start

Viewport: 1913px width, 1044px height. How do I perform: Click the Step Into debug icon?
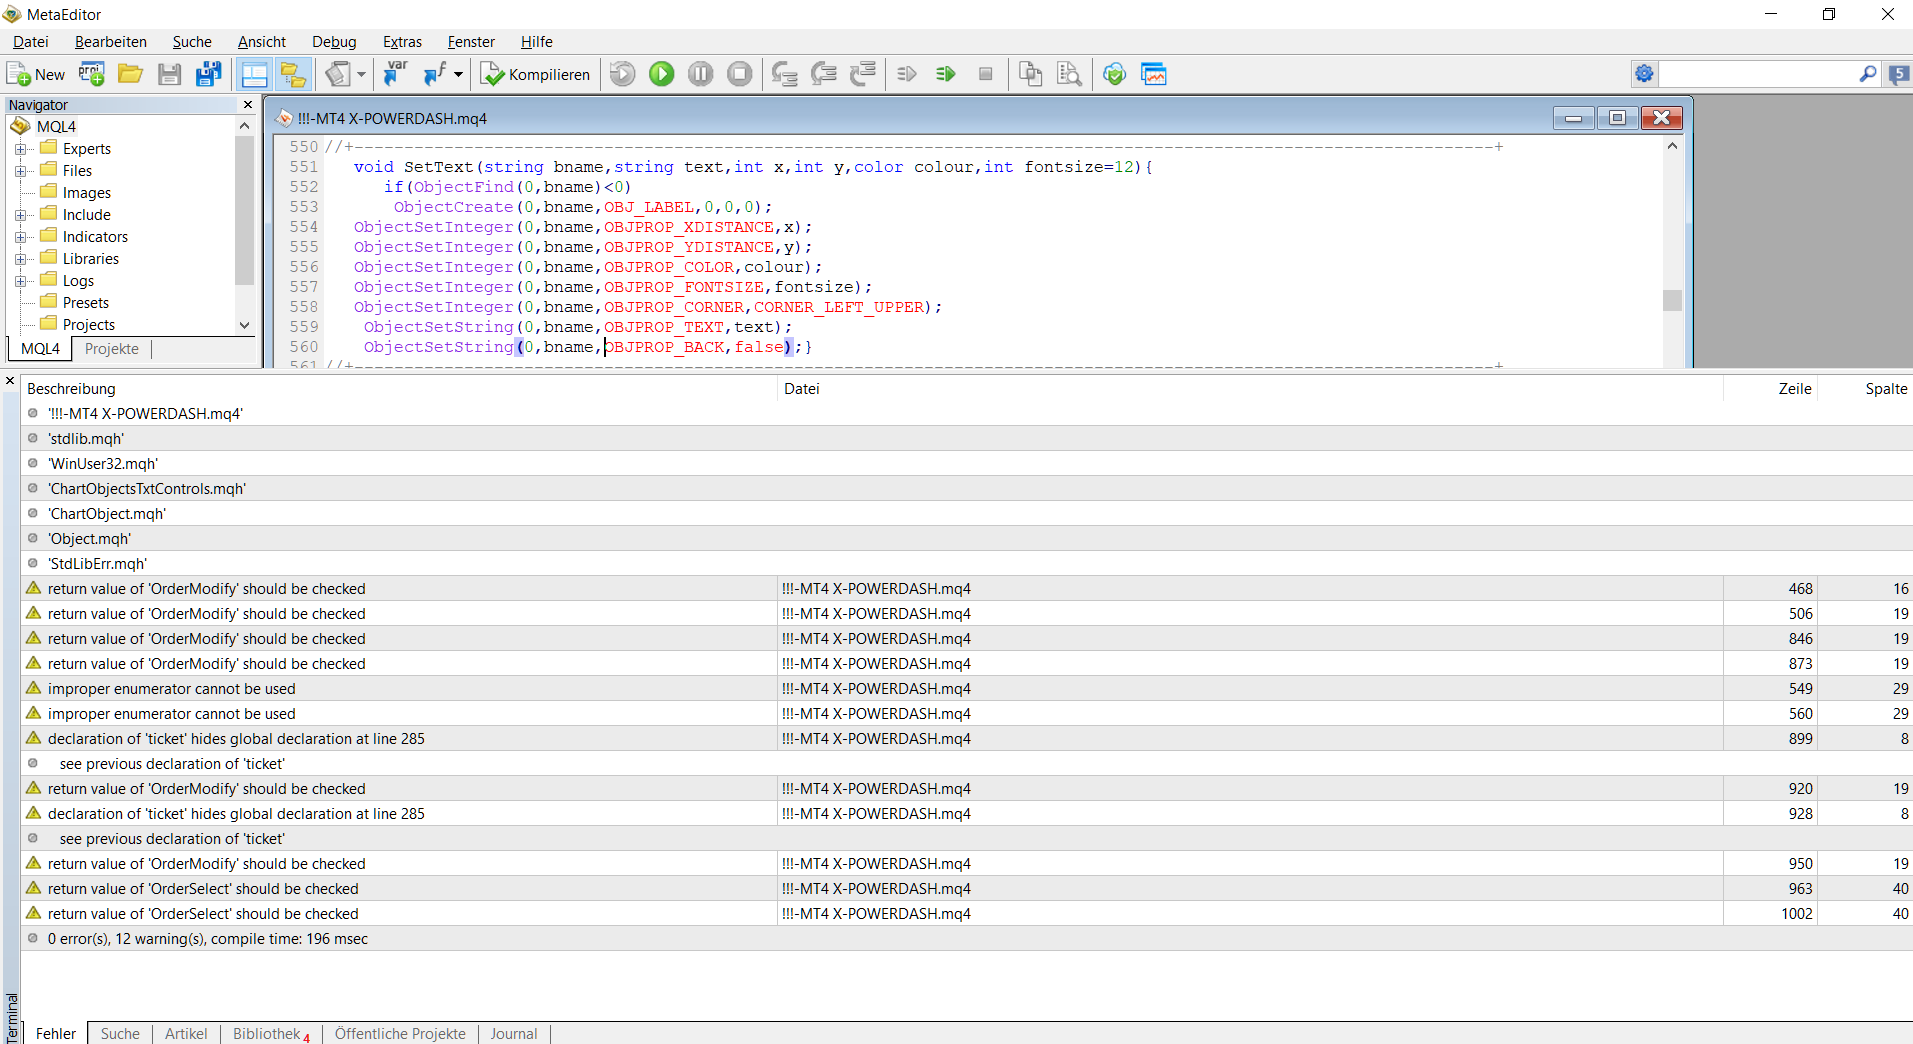[x=784, y=74]
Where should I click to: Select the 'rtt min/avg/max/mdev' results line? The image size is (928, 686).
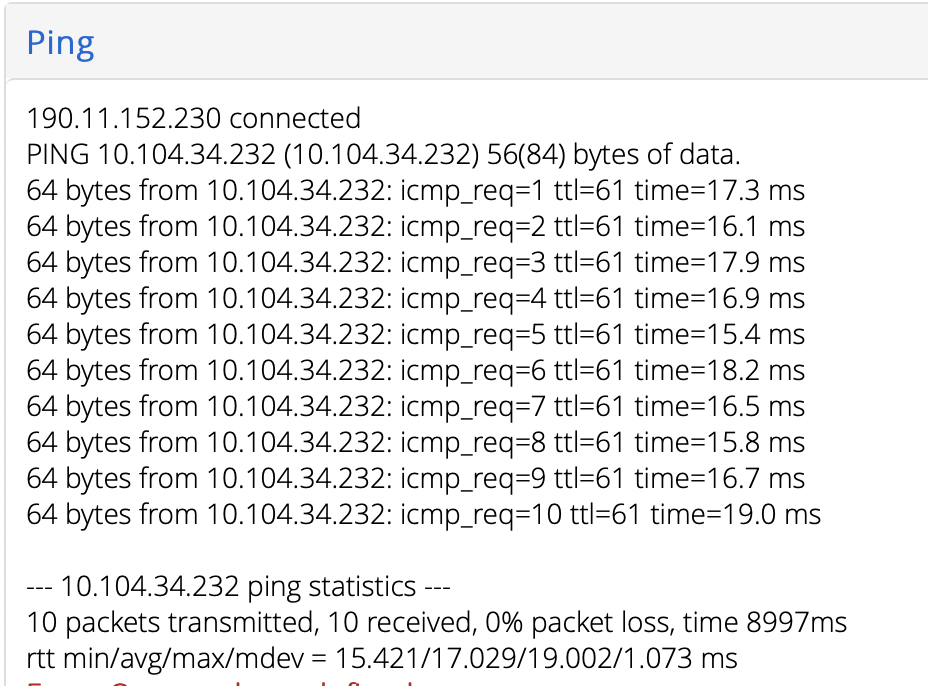tap(382, 659)
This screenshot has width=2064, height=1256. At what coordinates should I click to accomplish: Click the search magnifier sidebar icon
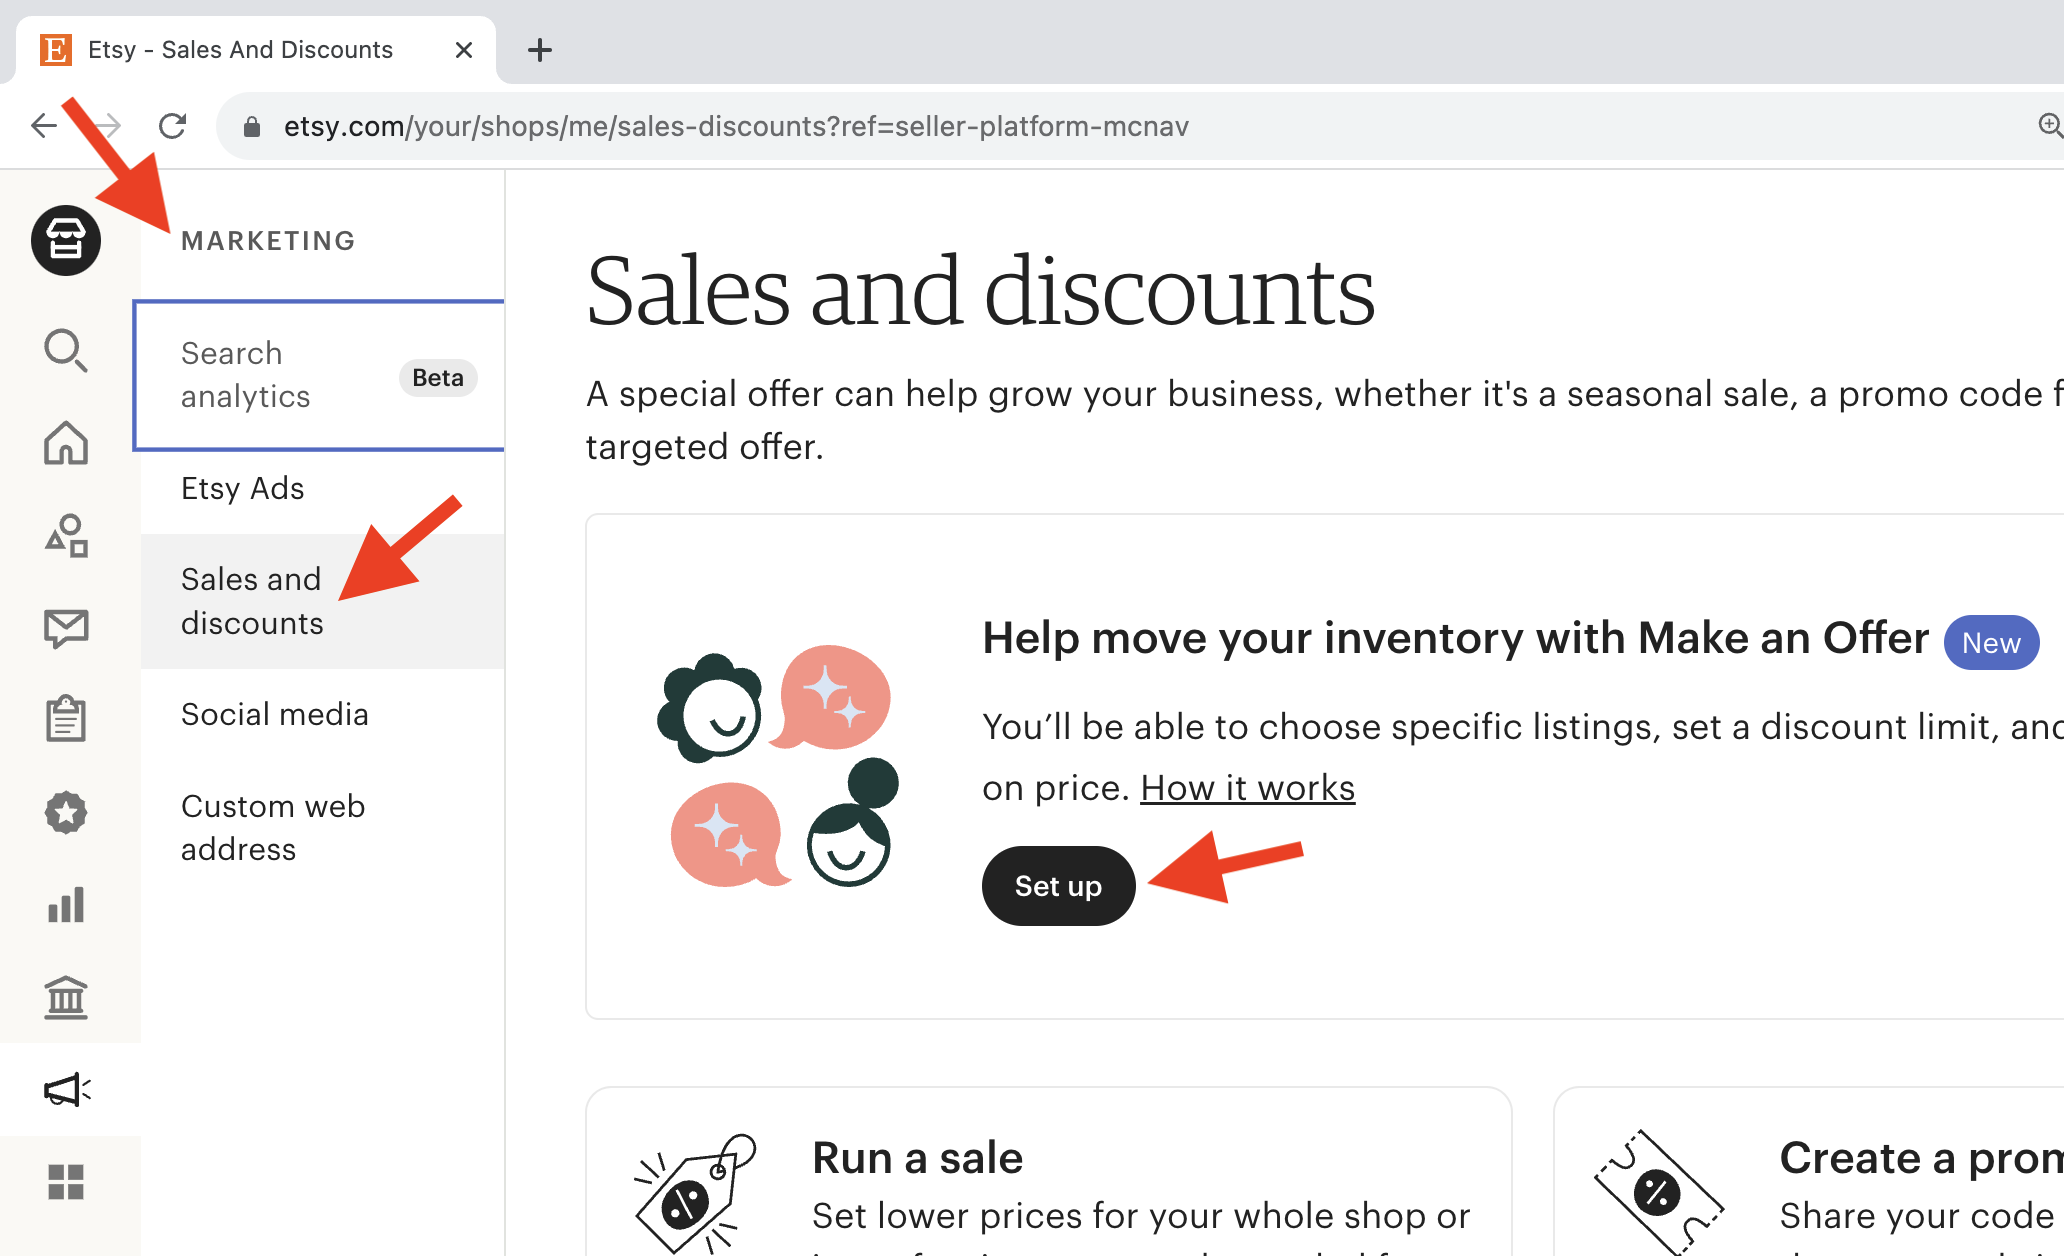pos(66,350)
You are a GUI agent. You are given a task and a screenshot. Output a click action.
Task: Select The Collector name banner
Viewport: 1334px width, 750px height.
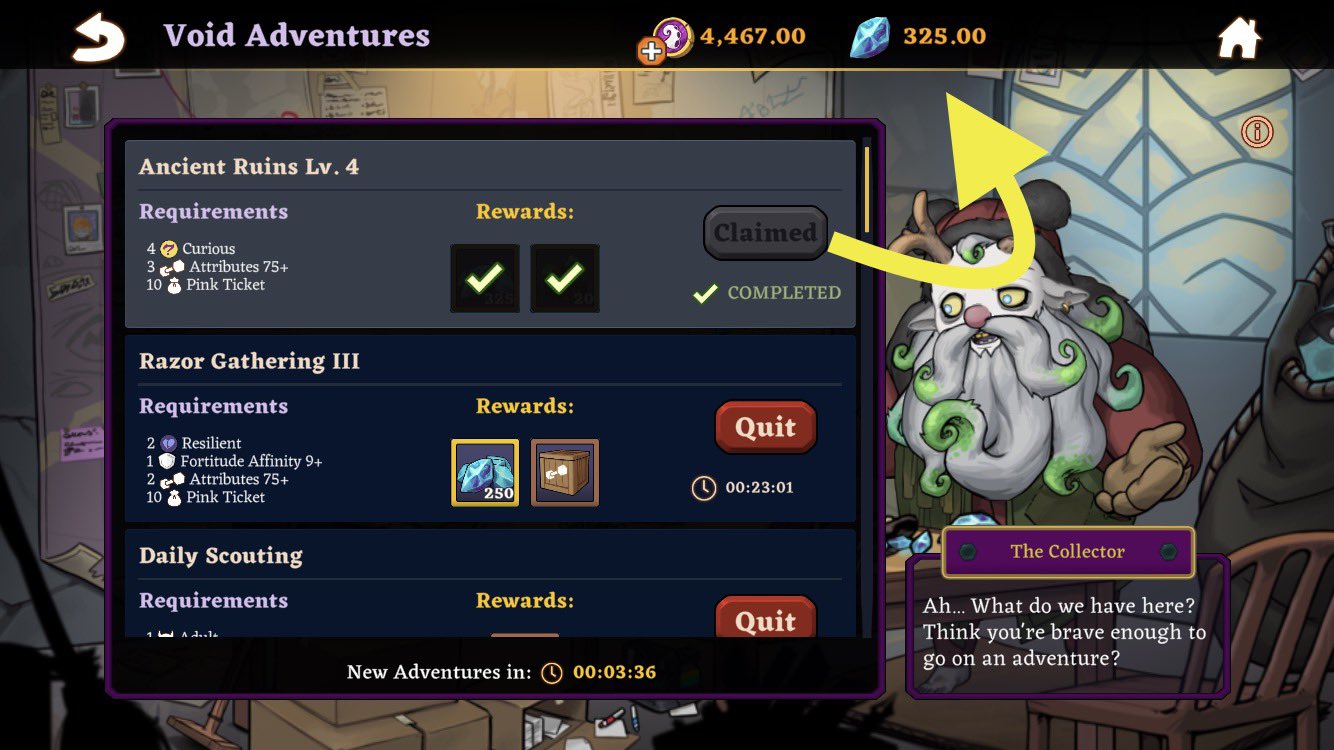(x=1068, y=552)
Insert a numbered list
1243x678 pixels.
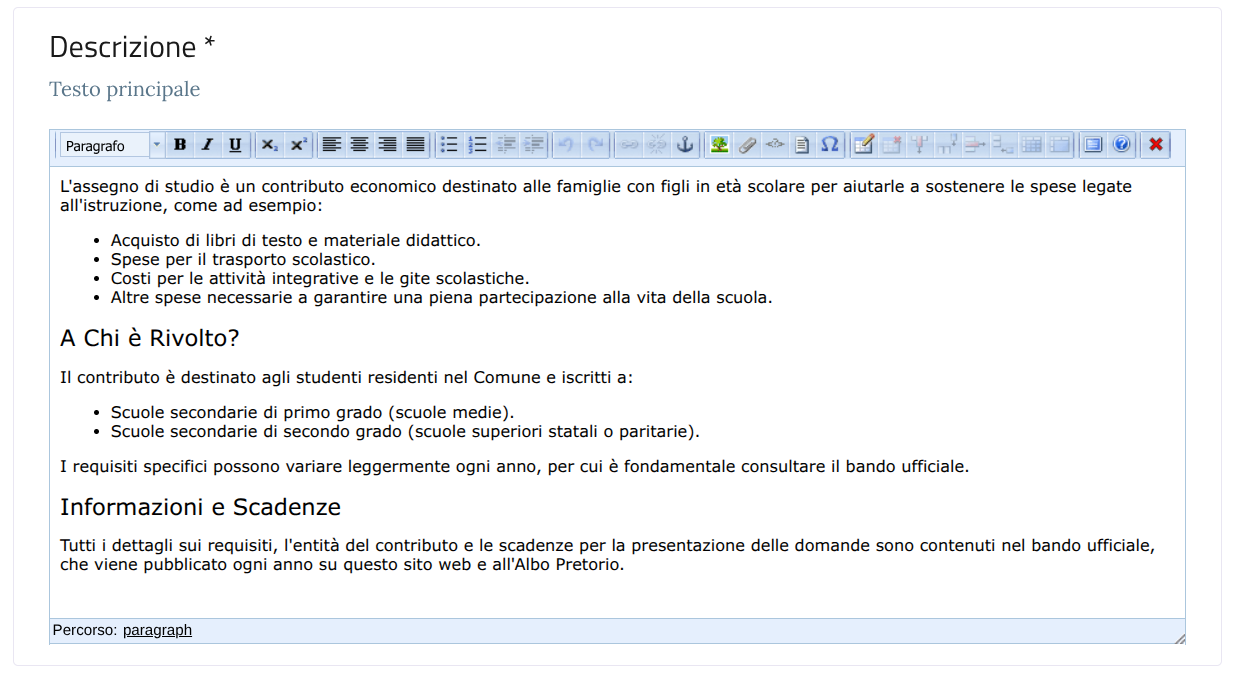[478, 145]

end

Stated problem: Please edit the entries above so that each "Viewport" becomes "Window", with everything else left unchanged. Leave the pictures out of your answer.

Solution:
Window: 1913px width, 1044px height. How do I perform: Click the Step Into debug icon?
[x=784, y=74]
Where should I click to: Select the 'rtt min/avg/max/mdev' results line? The image size is (928, 686).
tap(382, 659)
This screenshot has width=2064, height=1256. At what coordinates should I click to accomplish: Click the search magnifier sidebar icon
pos(66,350)
You are a GUI agent. You are given a task and a screenshot. Output a click action.
Task: Select The Collector name banner
Window: 1334px width, 750px height.
(x=1068, y=552)
Insert a numbered list
1243x678 pixels.
[478, 145]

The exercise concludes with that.